◆ Instructions for the task: Every line below that holds the string "agent" must be copied.

[Extracted records]
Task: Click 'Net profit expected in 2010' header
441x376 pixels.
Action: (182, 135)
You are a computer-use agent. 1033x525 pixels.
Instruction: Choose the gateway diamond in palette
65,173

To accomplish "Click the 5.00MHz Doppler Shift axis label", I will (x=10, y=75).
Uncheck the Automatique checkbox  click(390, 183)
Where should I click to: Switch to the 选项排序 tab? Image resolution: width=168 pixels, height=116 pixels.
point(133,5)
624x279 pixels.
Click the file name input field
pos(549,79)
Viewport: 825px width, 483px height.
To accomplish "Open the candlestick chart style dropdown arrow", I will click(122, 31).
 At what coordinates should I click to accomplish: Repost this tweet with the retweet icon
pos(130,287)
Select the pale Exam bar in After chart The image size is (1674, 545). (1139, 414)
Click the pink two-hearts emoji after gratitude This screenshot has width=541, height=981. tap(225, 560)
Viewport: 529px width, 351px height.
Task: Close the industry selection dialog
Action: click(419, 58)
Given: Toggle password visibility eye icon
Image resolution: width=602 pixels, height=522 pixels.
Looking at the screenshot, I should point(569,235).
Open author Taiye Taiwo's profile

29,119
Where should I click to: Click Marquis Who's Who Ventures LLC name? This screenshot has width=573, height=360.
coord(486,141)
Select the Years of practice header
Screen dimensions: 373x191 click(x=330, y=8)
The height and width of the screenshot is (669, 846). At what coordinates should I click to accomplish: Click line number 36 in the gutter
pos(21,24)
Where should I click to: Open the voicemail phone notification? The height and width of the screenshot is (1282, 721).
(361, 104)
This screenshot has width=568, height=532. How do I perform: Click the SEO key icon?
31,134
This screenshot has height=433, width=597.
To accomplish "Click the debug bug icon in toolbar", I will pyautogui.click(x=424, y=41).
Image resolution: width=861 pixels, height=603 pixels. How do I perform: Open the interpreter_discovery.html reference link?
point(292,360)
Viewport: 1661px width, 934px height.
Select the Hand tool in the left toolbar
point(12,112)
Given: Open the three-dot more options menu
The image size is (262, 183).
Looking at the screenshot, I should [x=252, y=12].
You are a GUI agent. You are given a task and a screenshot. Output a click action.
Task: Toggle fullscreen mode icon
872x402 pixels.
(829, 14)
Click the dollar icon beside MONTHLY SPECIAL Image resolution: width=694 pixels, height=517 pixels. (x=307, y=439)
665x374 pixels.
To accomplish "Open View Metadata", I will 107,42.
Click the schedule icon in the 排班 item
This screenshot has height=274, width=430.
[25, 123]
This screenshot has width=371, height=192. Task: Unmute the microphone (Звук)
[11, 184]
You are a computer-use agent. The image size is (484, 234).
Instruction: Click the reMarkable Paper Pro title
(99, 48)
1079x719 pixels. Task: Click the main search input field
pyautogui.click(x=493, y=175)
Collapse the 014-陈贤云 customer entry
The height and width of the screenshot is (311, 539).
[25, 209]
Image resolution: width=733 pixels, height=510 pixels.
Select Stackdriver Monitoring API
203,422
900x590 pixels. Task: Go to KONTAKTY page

◆ Solution to this task:
You are a computer-use agent. 1033x525 pixels.
You are a GUI agent. You are given a task and a screenshot. Output a click action.
You are a computer-use agent. The image size is (484, 234).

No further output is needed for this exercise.